Additionally, while developing the testing protocol used in this study, it was observed that tests performed on such long segments of the spine (Th7-L5) sometimes led to their buckling during loading with compressive force. It has been noticed that the danger of loss of stability is not due to simulated trauma but due to the lack of active support of the muscular system. Therefore, in order to eliminate the undesirable phenomenon of buckling, the costovertebral joints (connecting the proximal end of the ribs with their corresponding thoracic vertebrae) and muscles surrounding the isolated specimens were not removed. Moreover, the limitation of the number of load cycles was also applied for each tested case in order to minimize the risk of loss of stability, which could consequently (in some cases of the applied stabilization) lead to a second loss of stability.
5. Conclusion
Our findings can be used in studies using human cadavers and subsequently in clinical research related to the introduction of new implant solutions for the fixation of thoracolumbar spine injuries. Due to the anatomical similarity (the animal model to human dissection preparations), it can be suggested that the simulated type of the fracture and its influence on the obtained mechanical parameters after stabilization also occur in the case of the human spine. The cognitive aspects also include the fact that the obtained mechanical parameters can be used to implement complex numerical models of the spine.

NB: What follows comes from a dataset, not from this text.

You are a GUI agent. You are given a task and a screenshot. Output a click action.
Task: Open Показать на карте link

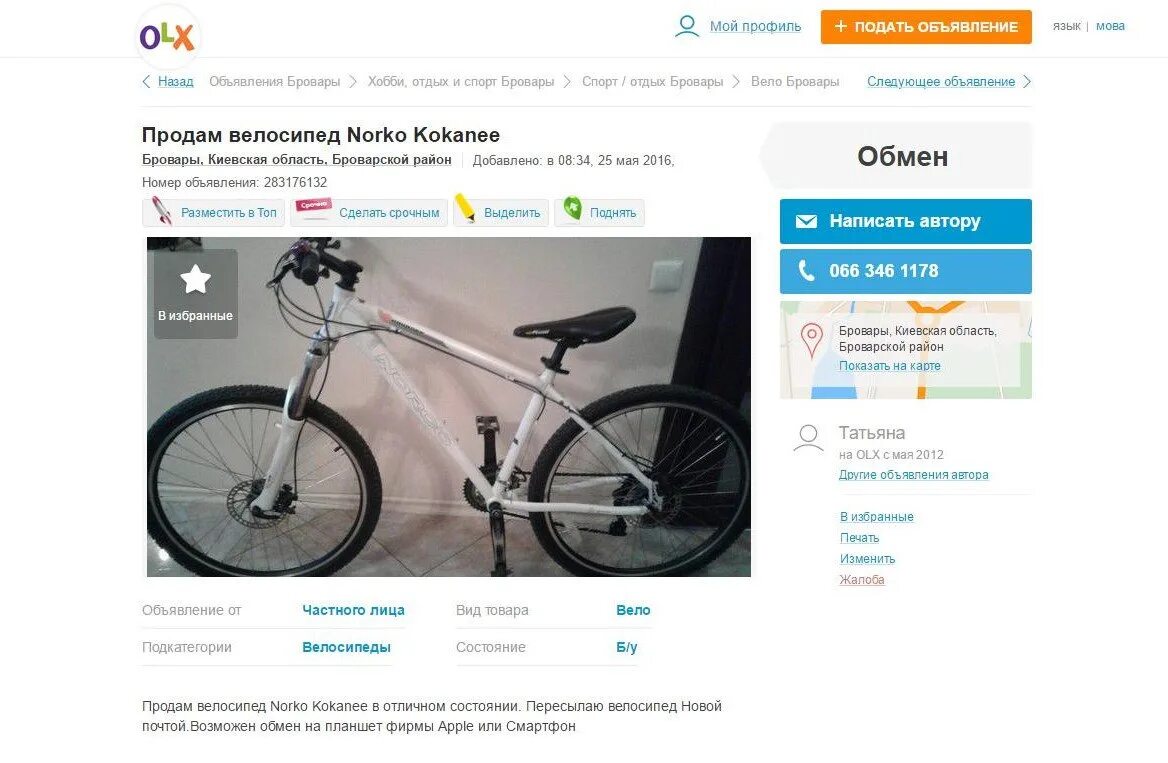point(889,366)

It should be emphasized that experimental studies on animal models are more accurate than numerical simulation. Experimental studies reflect the variability of material properties to a greater extent, especially when it comes to spine structure. The spine is a complex structure with nonlinear material properties, especially the intervertebral disc, which has viscoelastic properties. Often, to optimize the numerical simulations, simplifications are introduced in the model. The simplifications mainly relate to among others the material parameters or boundary conditions. This is a limitation of the numerical analysis carried out.
The experimental results of the biomechanical study allow us to draw the following conclusions: (i)The use of long-segment fixator design shows better results than short-segment fixation(ii)Short-segment fixator design does not provide sufficient stability, especially in the case of flexion. The use of this type of fixator configuration may not provide adequate stiffness, thereby resulting in excessive mobility of the transitional zone(iii)The use of S3 fixation allows to optimize the biomechanical and clinical conditions in a situation where it is impossible to insert a screw into a fractured vertebra
Data Availability
The data used to support the findings of this study are included within the article.
Conflicts of Interest
The authors declare that they have no known competing financial interests or personal relationships that could have appeared to influence the work reported in this paper.